2026年3月26日
パワーエックス(岡山県玉野市)は3月23日、系統用蓄電システムへの中長期的な需要拡大に対応するため、北海道苫小牧市に新工場を開設するとともに、本社工場に大型蓄電システムの製造ラインを増設すると発表した。
これに提携工場を加えた3拠点体制で、2030年に年間7.5GWhの製造体制を構築する。新工場の開設で複数拠点化によるレジリエンス強化と、北海道・東北エリアへの完成品の輸送コストの最適化を図る。
パワーエックスは現在、系統蓄電所や太陽光発電所への併設などの用途で活用される大型蓄電システムなどすべての製品を岡山県玉野市で製造している。日本における再生可能エネルギーの主力電源化が進む中、電力系統の需給安定化に貢献する蓄電システムへの需要は拡大が見込まれている。
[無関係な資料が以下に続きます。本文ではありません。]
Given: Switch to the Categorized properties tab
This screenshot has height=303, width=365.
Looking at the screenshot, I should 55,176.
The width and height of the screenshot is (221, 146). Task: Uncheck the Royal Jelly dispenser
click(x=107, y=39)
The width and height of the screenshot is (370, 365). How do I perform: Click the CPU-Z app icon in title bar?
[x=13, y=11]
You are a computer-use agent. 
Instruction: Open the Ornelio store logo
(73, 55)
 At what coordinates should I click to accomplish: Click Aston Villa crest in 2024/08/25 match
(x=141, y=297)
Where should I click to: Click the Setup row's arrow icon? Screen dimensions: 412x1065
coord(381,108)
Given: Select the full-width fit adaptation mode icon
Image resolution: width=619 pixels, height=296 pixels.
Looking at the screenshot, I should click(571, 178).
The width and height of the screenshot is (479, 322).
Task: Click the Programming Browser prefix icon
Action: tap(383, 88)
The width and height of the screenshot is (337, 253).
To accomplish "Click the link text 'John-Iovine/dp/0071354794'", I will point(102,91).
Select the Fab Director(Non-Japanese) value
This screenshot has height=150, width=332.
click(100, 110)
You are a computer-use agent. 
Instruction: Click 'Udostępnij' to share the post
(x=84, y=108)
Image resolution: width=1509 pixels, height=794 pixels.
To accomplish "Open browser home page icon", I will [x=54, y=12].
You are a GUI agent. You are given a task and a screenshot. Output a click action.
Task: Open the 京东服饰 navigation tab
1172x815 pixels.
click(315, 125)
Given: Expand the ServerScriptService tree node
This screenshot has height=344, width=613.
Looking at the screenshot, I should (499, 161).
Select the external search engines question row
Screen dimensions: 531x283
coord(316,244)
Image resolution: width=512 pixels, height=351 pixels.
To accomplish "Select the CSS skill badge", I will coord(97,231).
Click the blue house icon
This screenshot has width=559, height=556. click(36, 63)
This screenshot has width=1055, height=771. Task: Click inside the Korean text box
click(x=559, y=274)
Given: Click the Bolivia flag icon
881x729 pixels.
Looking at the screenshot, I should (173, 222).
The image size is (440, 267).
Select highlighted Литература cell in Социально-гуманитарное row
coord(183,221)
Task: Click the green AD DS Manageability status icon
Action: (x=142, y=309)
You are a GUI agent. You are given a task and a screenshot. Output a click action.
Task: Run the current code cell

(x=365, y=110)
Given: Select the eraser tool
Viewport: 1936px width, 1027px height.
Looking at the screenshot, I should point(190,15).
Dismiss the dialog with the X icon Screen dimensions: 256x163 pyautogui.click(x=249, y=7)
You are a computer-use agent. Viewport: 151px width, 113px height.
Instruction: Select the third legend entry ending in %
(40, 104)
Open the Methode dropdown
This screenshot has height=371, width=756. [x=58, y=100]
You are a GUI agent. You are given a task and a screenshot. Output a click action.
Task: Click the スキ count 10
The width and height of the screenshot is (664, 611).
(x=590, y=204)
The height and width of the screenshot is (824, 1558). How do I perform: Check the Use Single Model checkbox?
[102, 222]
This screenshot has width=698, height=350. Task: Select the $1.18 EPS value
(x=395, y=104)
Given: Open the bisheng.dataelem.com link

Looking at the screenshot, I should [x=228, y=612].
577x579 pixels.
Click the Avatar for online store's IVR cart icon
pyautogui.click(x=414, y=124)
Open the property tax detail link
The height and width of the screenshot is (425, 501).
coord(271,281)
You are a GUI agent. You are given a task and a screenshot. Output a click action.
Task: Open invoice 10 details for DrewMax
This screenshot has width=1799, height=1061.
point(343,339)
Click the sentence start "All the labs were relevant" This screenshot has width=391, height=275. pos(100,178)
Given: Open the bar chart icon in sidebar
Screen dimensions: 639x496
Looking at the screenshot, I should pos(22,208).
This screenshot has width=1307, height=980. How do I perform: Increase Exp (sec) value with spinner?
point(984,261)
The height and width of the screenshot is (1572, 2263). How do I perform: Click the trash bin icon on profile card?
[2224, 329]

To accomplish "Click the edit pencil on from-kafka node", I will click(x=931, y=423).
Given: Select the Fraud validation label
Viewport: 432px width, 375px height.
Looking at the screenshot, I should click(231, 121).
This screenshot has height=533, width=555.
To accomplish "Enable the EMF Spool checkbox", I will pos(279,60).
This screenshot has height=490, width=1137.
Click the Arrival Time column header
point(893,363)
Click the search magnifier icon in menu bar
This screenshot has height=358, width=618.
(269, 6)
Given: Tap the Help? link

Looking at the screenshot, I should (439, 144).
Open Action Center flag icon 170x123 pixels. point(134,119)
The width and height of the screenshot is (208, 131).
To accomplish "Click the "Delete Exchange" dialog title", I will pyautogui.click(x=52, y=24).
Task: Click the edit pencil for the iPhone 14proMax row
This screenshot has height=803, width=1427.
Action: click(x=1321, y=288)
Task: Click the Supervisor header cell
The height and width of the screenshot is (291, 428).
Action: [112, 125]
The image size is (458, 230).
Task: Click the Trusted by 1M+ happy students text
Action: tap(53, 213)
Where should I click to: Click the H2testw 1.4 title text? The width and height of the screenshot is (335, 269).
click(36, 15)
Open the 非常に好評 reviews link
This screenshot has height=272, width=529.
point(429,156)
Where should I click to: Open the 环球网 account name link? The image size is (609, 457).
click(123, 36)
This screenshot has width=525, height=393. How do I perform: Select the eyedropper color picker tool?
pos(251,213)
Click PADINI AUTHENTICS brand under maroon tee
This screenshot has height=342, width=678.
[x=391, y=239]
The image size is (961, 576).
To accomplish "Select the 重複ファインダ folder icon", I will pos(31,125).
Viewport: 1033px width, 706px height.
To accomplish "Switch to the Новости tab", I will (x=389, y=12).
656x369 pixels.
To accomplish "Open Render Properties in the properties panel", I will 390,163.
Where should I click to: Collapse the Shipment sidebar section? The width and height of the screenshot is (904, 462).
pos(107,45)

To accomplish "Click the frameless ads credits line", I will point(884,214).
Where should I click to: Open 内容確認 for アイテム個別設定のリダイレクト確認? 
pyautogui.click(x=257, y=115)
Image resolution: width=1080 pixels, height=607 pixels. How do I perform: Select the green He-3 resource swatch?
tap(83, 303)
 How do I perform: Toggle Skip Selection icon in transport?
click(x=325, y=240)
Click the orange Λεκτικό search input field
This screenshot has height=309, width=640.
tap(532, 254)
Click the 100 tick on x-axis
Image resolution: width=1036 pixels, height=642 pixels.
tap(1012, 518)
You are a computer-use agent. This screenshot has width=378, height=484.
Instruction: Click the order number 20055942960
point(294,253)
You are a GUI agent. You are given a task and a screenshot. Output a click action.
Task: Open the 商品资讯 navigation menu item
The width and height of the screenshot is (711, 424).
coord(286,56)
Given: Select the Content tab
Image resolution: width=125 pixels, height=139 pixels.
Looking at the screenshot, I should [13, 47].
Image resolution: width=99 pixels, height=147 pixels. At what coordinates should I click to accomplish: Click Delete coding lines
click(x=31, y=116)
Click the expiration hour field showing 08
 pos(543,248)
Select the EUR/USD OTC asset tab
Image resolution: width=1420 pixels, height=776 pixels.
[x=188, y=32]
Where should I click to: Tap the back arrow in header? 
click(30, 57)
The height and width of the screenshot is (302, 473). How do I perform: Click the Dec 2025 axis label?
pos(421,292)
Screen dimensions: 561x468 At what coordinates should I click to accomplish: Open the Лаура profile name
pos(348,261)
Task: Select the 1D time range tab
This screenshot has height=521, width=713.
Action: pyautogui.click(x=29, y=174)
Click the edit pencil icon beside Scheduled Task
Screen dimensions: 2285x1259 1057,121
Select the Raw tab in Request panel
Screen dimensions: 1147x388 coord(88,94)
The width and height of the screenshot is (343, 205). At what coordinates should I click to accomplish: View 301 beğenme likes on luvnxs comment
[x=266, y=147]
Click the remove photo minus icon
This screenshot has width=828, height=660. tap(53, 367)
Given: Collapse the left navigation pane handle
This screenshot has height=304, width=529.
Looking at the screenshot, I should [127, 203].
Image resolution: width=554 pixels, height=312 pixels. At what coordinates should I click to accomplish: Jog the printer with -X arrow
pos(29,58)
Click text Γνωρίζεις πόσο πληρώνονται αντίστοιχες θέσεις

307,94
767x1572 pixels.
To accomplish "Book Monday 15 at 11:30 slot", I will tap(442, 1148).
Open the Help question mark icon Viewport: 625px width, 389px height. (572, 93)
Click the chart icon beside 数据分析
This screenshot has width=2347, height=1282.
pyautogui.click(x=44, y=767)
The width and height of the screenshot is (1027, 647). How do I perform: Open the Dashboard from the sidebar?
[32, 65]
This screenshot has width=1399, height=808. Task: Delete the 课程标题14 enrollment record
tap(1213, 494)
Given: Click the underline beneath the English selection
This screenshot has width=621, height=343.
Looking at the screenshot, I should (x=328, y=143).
こうした市場環境を踏まえ、同社は本社工場、北海道新工場、玉野市内の提携工場を合わせた3拠点体制で、蓄電システムの国内生産を強化する。これにより、3拠点合計の生産能力は2026年の1.2GWhから2030年には7.5GWhへ拡大し、6倍超の増強を見込む。
この体制において、本社工場はマザー工場として製造技術・品質管理の中核を担う。本社工場「Power Base」では、これまで中型蓄電システムと蓄電池型超急速EV充電システムの製造を行ってきたが、新たに大型蓄電システム「Mega Power 2500」(10 ftコンテナ型)の製造ラインを増設する。生産能力は年間800台(約2GWh)。2027年1月の製造開始を予定しており、総事業費は20億円を見込んでいる。
この製造ラインは、既存設備を活用して増設する。同社は、検討中の第二製造棟については2030年以降の稼働を想定している。
北海道苫小牧市の新工場「Power Base Hokkaido」では、2027年6月より大型蓄電システム「Mega Power 2500」(10ftコンテナ型)を製造する。生産能力は年間800台(約2GWh)。総事業費は30億円を見込んでいる。
新工場の敷地面積は25,073m2、延床面積は約8,200m2で、既存建屋5,705m2を改修する。所在地である苫小牧市は、苫小牧港や新千歳空港に隣接し、物流・人員移動の両面で優れた立地条件を備える。また、既存の工場建屋に改修を施すことで短期間での立ち上げが可能となった。建物と土地の取得に関する契約は3月23日付で締結している。
製造ラインは、稼働開始時は1ラインで立ち上げるが、最大2ラインまでの拡張が可能なレイアウトとしている。さらに、同社が開発を進めるコンテナデータセンターについても、混合生産の実施を検討する。
北海道は国内有数の再生可能エネルギーのポテンシャルを有する一方、本格的な導入には蓄電システムをはじめとする調整力の確保が必要となる。
パワーエックスは新工場での蓄電システムの製造・供給を通じて、北海道における再生可能エネルギーのさらなる導入拡大に向けて、地元企業やパートナーとともに取り組んでいく。
パワーエックスは、⼤型蓄電池や量産型コンテナデータセンターの開発・販売を手がけている。蓄電池の普及と、電力の安定供給を支える技術を通じて、持続可能な未来の実現を目指している。
同社の蓄電システムは、ユーラスエナジーホールディングス(東京都千代田区)や大和ハウス工業(大阪府大阪市)の蓄電池所などで採用されている。また、ニシム電子工業(福岡県福岡市)、丸紅新電力(東京都千代田区)と太陽光併設型蓄電池・系統用蓄電池パッケージ商品の提供を開始している。
蓄電池を活用したコンテナデータセンターの量産に向けては、インターネットイニシアティブ(同)と協業している。